___ Extract to read

The Philippines has put rescue teams on standby and stockpiled food supplies as the country braces for the third typhoon in as many weeks.
Typhoon Lupit is predicted to hit the country on Wednesday and follows in the wake of two storms that have killed more than 900 people.
The government weather service said the outer bands of the latest typhoon, now packing winds of up to 175km an hour, could affect the north of the main island of Luzon.
The eye of the storm stayed nearly stationary for a few hours on Sunday, about 1,000km off Luzon's east coast, but could clip the island's extreme north later in the week, it added.
Prisco Nilo, a weather service chief, told a news conference: "Those in critical areas should be evacuated now that there is still time. It would be more difficult to rescue people in the middle of a typhoon."
Landslide risk
Colonel Ernesto Torres, spokesman for the National Disaster Co-ordinating Council (NDCC), said people living in coastal areas, near river banks, mountain slopes "and other landslide-prone areas should evacuate now".
Since Friday, Torres said, government agencies had been "prepositioning relief goods" in the sparsely populated Batan island group near Taiwan, the northern city of Tuguegarao and key population centres in the Cordillera range, which were hard hit by landslides during the previous tropical storms.

______
___ Supplied entries

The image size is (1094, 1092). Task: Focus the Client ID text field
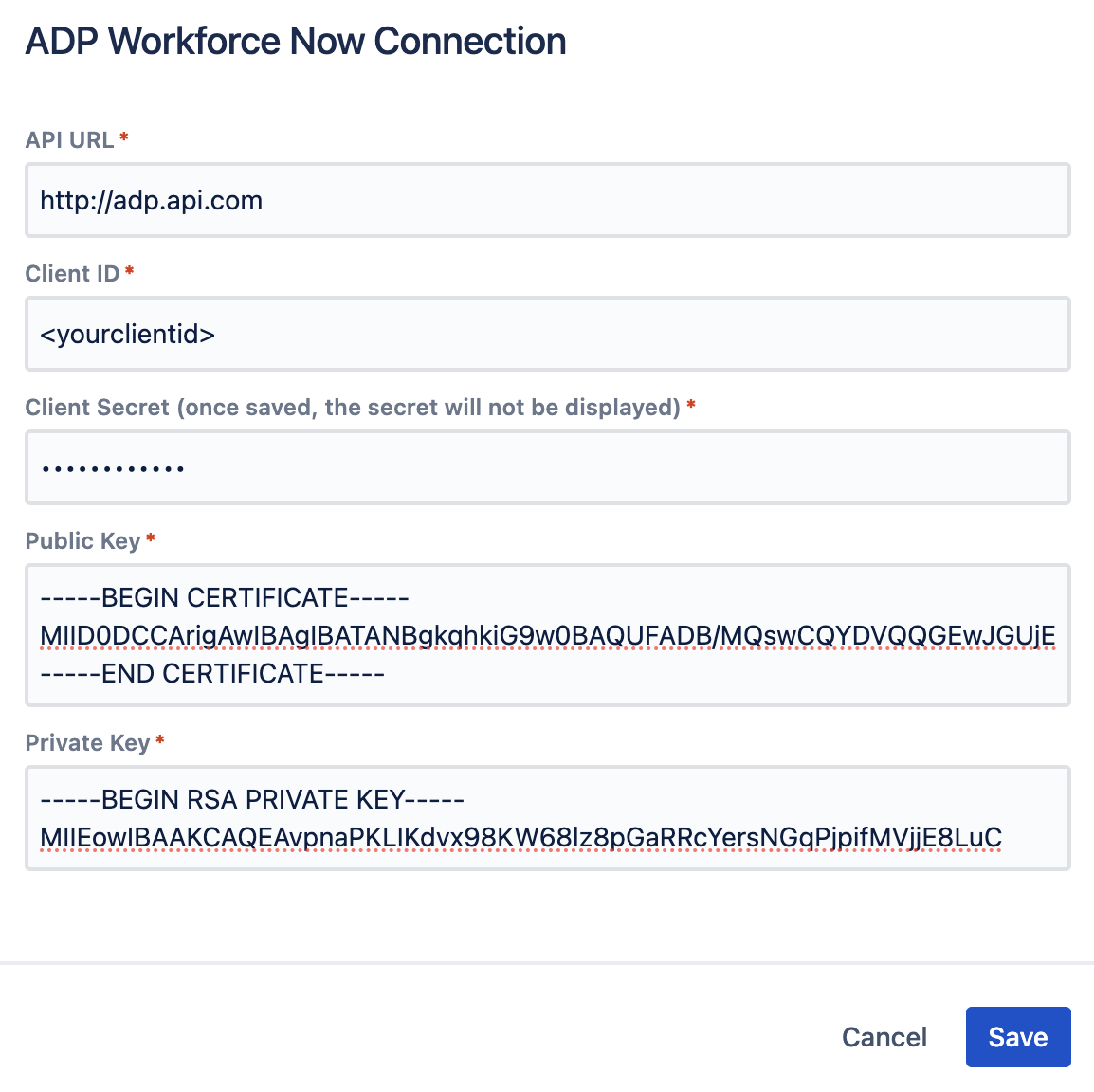click(x=548, y=334)
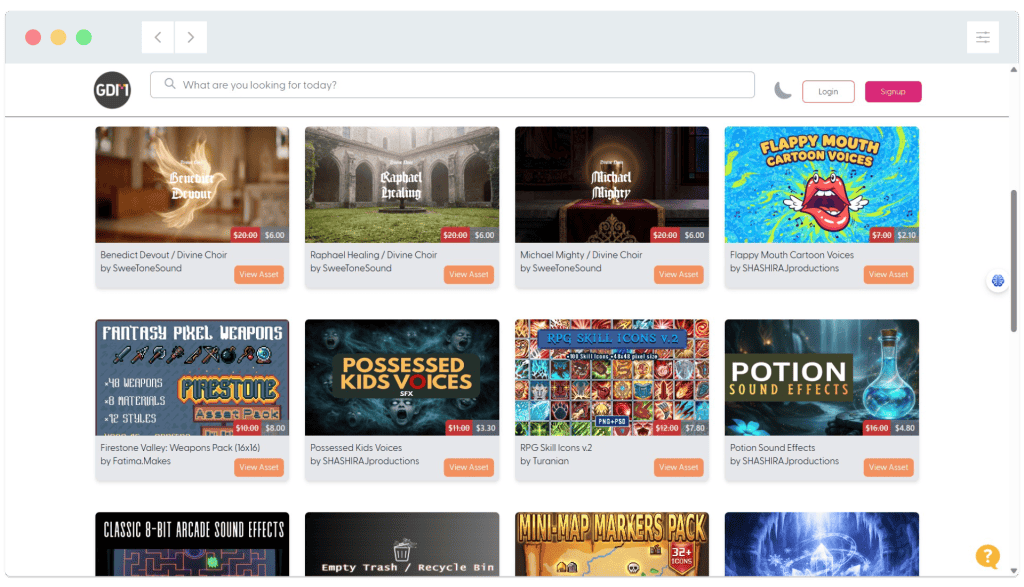Navigate back with the left arrow
The width and height of the screenshot is (1024, 587).
(157, 36)
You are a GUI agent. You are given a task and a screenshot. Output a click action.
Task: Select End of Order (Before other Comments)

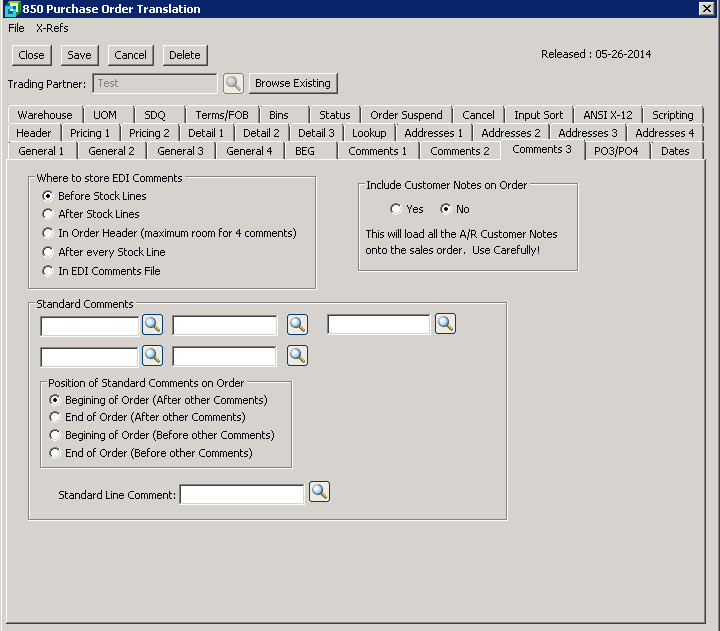[56, 453]
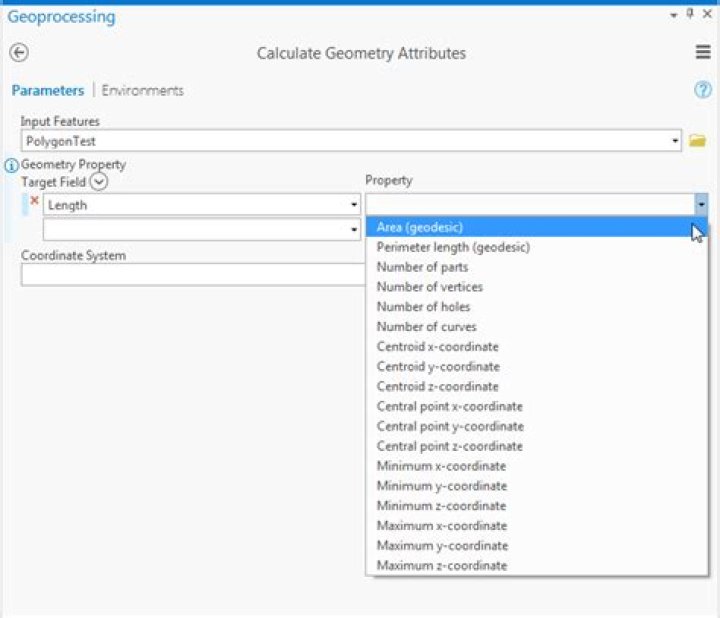720x618 pixels.
Task: Choose Centroid x-coordinate option
Action: 437,347
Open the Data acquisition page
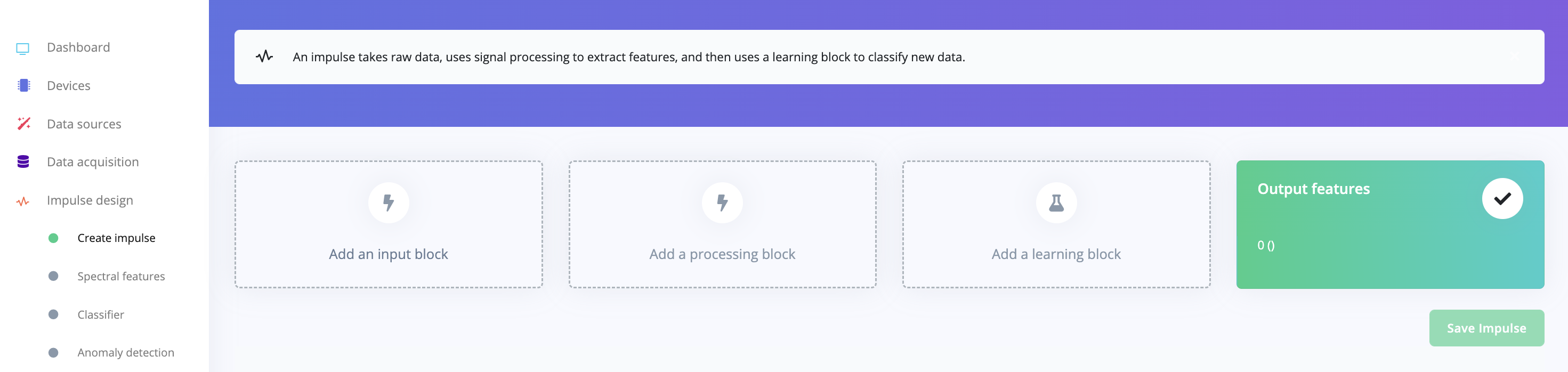The height and width of the screenshot is (372, 1568). [93, 162]
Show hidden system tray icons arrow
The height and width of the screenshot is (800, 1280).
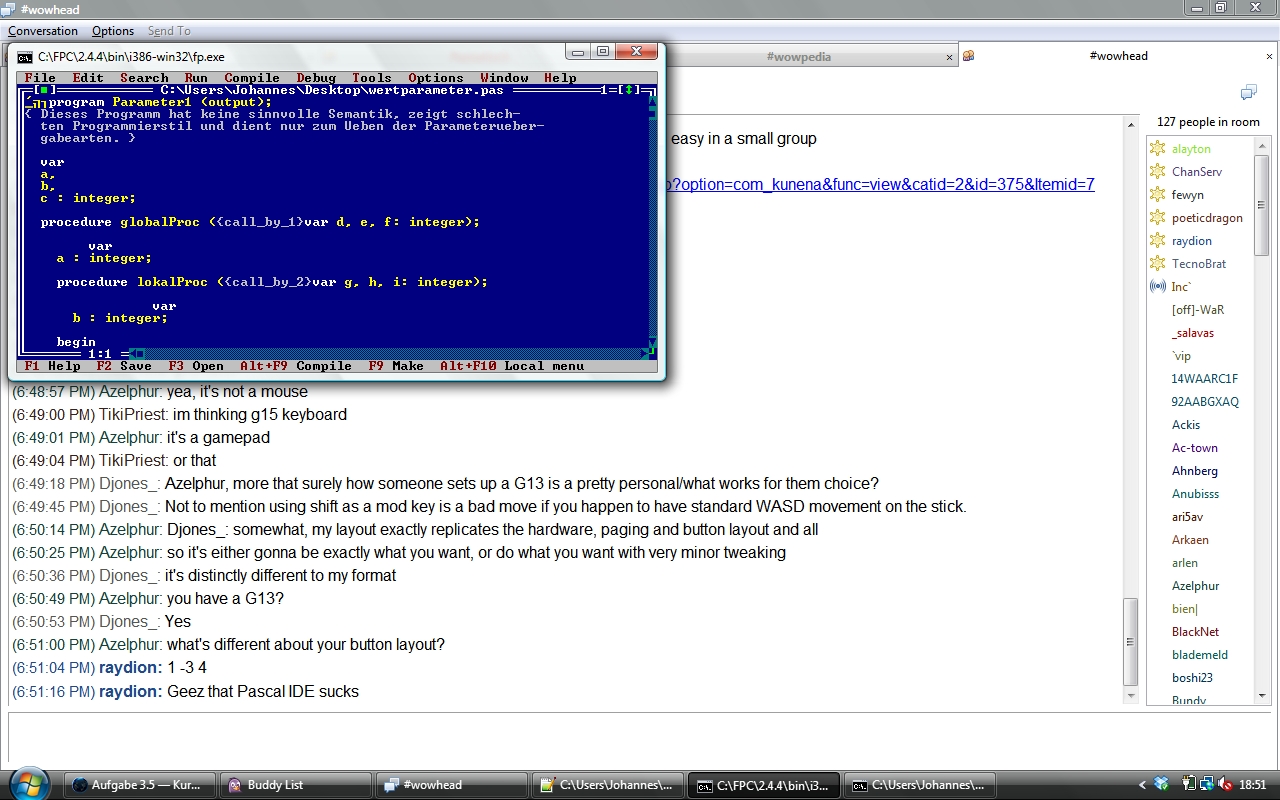pos(1142,785)
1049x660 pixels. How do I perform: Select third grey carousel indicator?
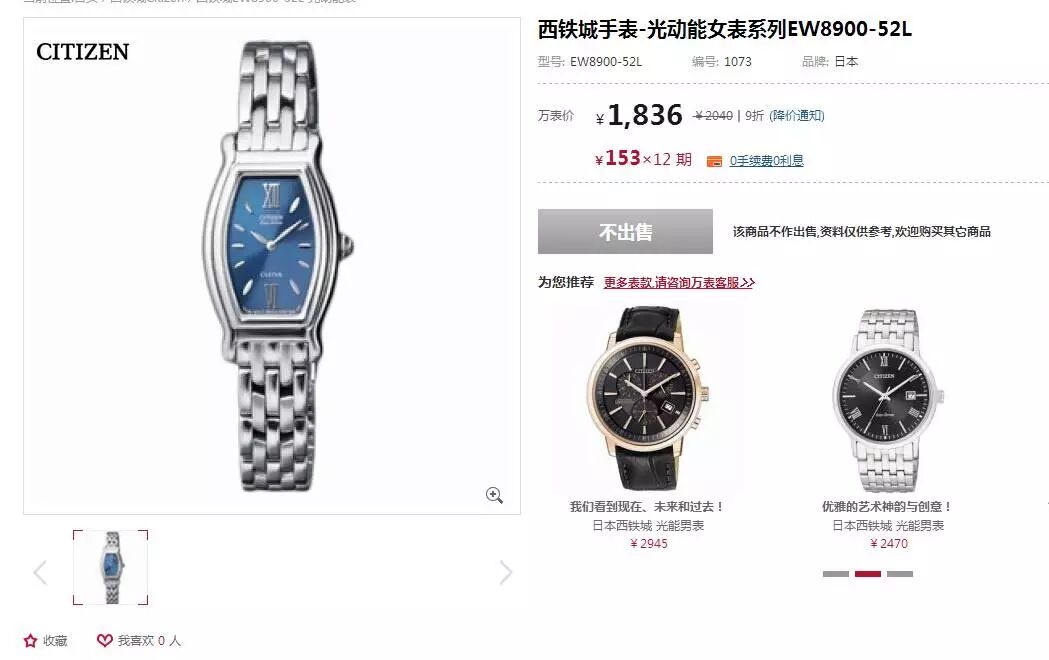tap(900, 574)
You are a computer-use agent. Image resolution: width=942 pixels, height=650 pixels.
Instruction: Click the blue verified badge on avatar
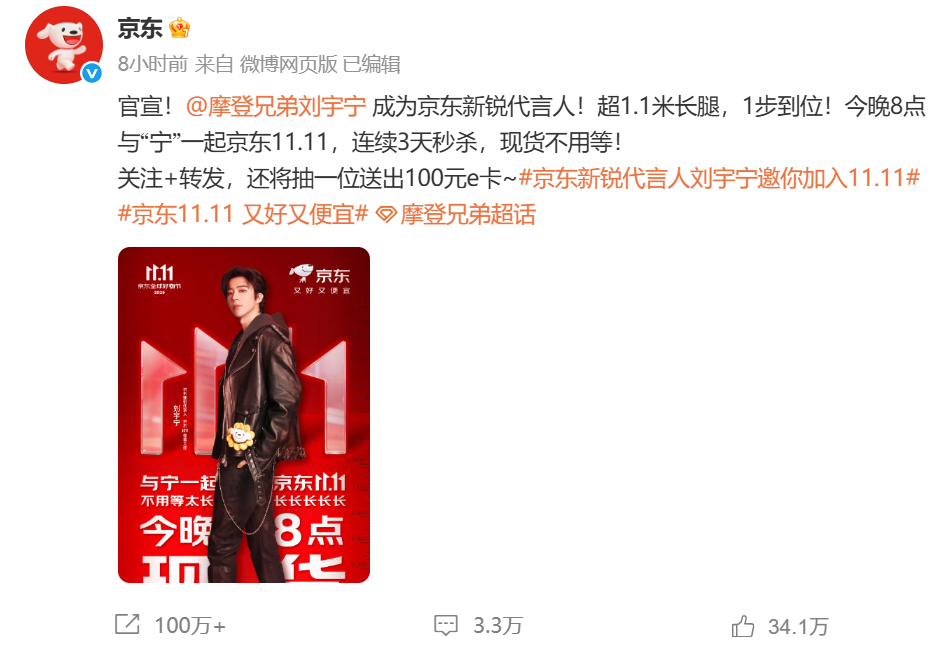tap(91, 73)
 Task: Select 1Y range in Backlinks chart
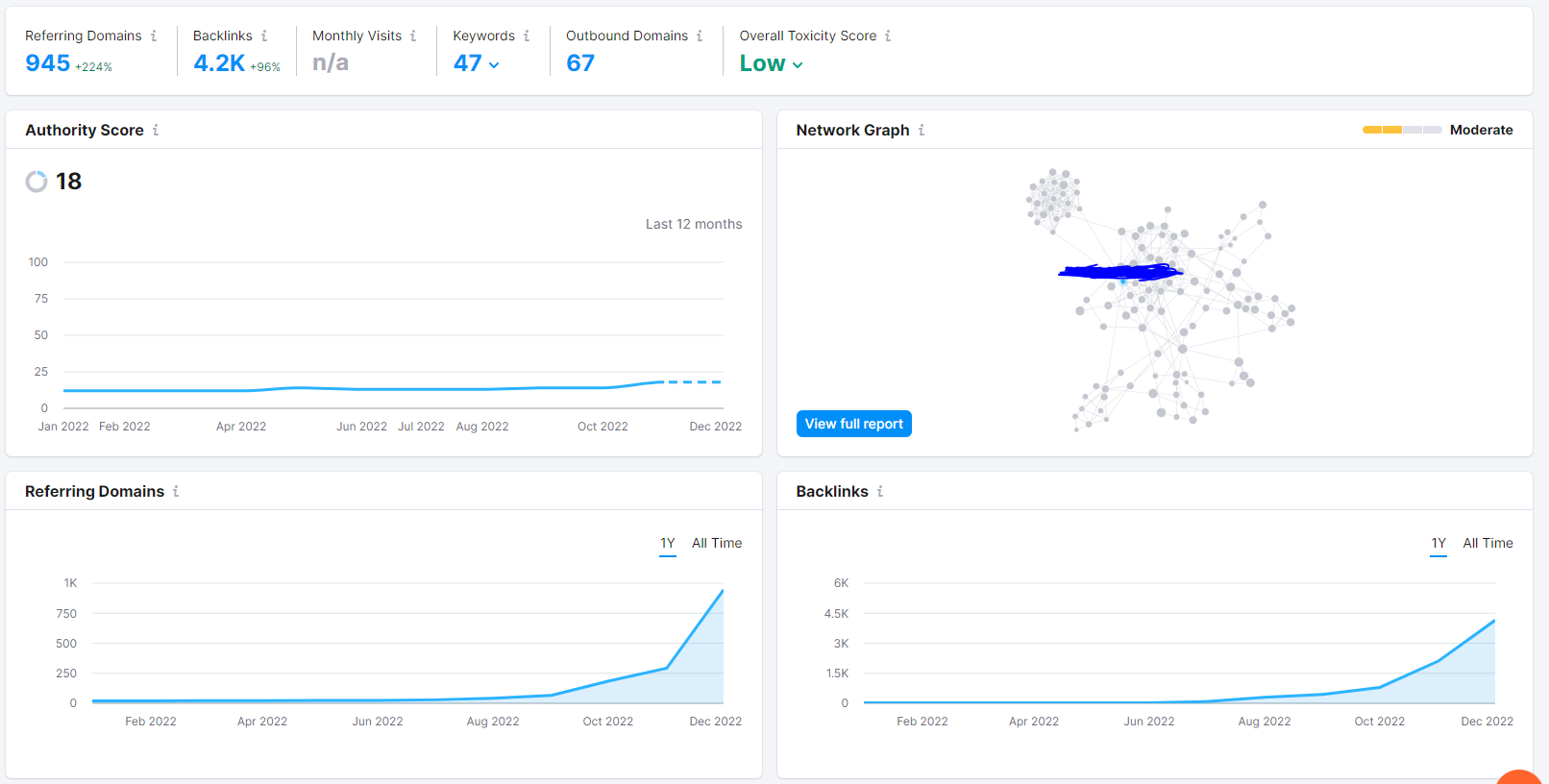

______

→ **Brief A**
According to the report on Typhoon Lupit, how many people had the two earlier storms killed?
→ **Brief B**
Print the passage of the report on Typhoon Lupit starting at "Prisco Nilo, a" and ending at "previous tropical storms.".
→ **Brief C**
Proceed with the report on Typhoon Lupit from the point where it stops.
The entries above are separate material, distinct from the report on Typhoon Lupit.

→ **Exercise output A**
More than 900 people.

→ **Exercise output B**
Prisco Nilo, a weather service chief, told a news conference: "Those in critical areas should be evacuated now that there is still time. It would be more difficult to rescue people in the middle of a typhoon."
Landslide risk
Colonel Ernesto Torres, spokesman for the National Disaster Co-ordinating Council (NDCC), said people living in coastal areas, near river banks, mountain slopes "and other landslide-prone areas should evacuate now".
Since Friday, Torres said, government agencies had been "prepositioning relief goods" in the sparsely populated Batan island group near Taiwan, the northern city of Tuguegarao and key population centres in the Cordillera range, which were hard hit by landslides during the previous tropical storms.

→ **Exercise output C**
The weather service warned that seven dams in northern Luzon had been releasing water in anticipation of heavy rains brought by Typhoon Lupit.
Widespread flooding had killed 380 people and displaced 4.34 million others in and around Manila on September 26 as Tropical Storm Ketsana brought record rainfall to the region, the NDCC said in an updated toll.
Tropical Storm Parma hit northern Luzon a week later and hovered over the region for a week, triggering landslides and floods that left 438 people dead and displaced 3.8 million others, it added.
About 266,000 people remain in crowded evacuation camps more than two weeks later, and a bacteria-borne disease called leptospirosis has killed another 89 people in flooded areas since then, the health department said.